THE EXERCISE: Print each of the entries below word for word, with no changes.

DATASET ROWS:
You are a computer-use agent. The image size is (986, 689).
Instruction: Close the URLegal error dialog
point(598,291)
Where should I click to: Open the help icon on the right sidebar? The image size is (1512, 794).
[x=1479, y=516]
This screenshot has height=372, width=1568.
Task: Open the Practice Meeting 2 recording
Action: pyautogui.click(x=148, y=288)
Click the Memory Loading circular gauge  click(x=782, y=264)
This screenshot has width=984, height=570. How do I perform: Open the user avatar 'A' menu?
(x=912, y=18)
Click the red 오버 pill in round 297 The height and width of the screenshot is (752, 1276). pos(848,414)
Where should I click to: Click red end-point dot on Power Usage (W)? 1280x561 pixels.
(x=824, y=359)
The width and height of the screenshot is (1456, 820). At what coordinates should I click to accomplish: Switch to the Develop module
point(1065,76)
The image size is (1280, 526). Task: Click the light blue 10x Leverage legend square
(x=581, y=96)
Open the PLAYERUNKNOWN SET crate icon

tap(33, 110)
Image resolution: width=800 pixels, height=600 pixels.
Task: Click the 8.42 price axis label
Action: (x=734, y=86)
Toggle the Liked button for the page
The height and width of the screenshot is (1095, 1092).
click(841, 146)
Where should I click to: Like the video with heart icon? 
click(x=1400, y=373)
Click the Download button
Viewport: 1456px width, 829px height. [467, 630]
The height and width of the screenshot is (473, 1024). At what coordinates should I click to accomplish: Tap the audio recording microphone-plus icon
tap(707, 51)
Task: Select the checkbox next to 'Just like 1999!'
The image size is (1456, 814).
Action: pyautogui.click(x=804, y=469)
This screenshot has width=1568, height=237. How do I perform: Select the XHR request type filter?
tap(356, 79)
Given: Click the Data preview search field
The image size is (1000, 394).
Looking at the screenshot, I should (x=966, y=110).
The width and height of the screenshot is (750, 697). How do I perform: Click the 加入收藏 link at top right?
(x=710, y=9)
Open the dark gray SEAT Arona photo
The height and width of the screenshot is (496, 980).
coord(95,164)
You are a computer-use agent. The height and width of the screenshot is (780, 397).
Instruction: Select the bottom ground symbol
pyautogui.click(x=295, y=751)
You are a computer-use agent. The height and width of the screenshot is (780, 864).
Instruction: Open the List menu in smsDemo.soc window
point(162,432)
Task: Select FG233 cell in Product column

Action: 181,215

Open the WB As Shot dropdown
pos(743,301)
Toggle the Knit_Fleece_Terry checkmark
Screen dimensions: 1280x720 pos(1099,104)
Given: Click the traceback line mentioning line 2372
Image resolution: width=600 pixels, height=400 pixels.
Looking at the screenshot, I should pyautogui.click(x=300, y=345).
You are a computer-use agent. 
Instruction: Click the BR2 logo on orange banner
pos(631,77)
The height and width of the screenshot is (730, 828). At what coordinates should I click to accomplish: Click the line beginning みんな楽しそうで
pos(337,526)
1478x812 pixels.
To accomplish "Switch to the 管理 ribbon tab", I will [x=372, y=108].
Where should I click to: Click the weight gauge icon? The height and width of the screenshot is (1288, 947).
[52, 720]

RESPONSE TO THE EXERCISE:
You are a computer-use agent. The image size is (986, 689).
Instruction: Close the URLegal error dialog
point(598,291)
Where should I click to: Open the help icon on the right sidebar? The image size is (1512, 794).
[x=1479, y=516]
This screenshot has height=372, width=1568.
Task: Open the Practice Meeting 2 recording
Action: pyautogui.click(x=148, y=288)
Click the Memory Loading circular gauge  click(x=782, y=264)
This screenshot has width=984, height=570. How do I perform: Open the user avatar 'A' menu?
(x=912, y=18)
Click the red 오버 pill in round 297 The height and width of the screenshot is (752, 1276). pos(848,414)
Where should I click to: Click red end-point dot on Power Usage (W)? 1280x561 pixels.
(x=824, y=359)
The width and height of the screenshot is (1456, 820). At what coordinates should I click to accomplish: Switch to the Develop module
point(1065,76)
The image size is (1280, 526). Task: Click the light blue 10x Leverage legend square
(x=581, y=96)
Open the PLAYERUNKNOWN SET crate icon

tap(33, 110)
Image resolution: width=800 pixels, height=600 pixels.
Task: Click the 8.42 price axis label
Action: (x=734, y=86)
Toggle the Liked button for the page
The height and width of the screenshot is (1095, 1092).
click(841, 146)
Where should I click to: Like the video with heart icon? 
click(x=1400, y=373)
Click the Download button
Viewport: 1456px width, 829px height. [467, 630]
The height and width of the screenshot is (473, 1024). At what coordinates should I click to accomplish: Tap the audio recording microphone-plus icon
tap(707, 51)
Task: Select the checkbox next to 'Just like 1999!'
The image size is (1456, 814).
Action: pyautogui.click(x=804, y=469)
This screenshot has width=1568, height=237. How do I perform: Select the XHR request type filter?
tap(356, 79)
Given: Click the Data preview search field
The image size is (1000, 394).
Looking at the screenshot, I should (x=966, y=110).
The width and height of the screenshot is (750, 697). How do I perform: Click the 加入收藏 link at top right?
(x=710, y=9)
Open the dark gray SEAT Arona photo
The height and width of the screenshot is (496, 980).
coord(95,164)
You are a computer-use agent. The height and width of the screenshot is (780, 397).
Instruction: Select the bottom ground symbol
pyautogui.click(x=295, y=751)
You are a computer-use agent. The height and width of the screenshot is (780, 864).
Instruction: Open the List menu in smsDemo.soc window
point(162,432)
Task: Select FG233 cell in Product column

Action: 181,215

Open the WB As Shot dropdown
pos(743,301)
Toggle the Knit_Fleece_Terry checkmark
Screen dimensions: 1280x720 pos(1099,104)
Given: Click the traceback line mentioning line 2372
Image resolution: width=600 pixels, height=400 pixels.
Looking at the screenshot, I should pyautogui.click(x=300, y=345).
You are a computer-use agent. 
Instruction: Click the BR2 logo on orange banner
pos(631,77)
The height and width of the screenshot is (730, 828). At what coordinates should I click to accomplish: Click the line beginning みんな楽しそうで
pos(337,526)
1478x812 pixels.
To accomplish "Switch to the 管理 ribbon tab", I will [x=372, y=108].
Where should I click to: Click the weight gauge icon? The height and width of the screenshot is (1288, 947).
[52, 720]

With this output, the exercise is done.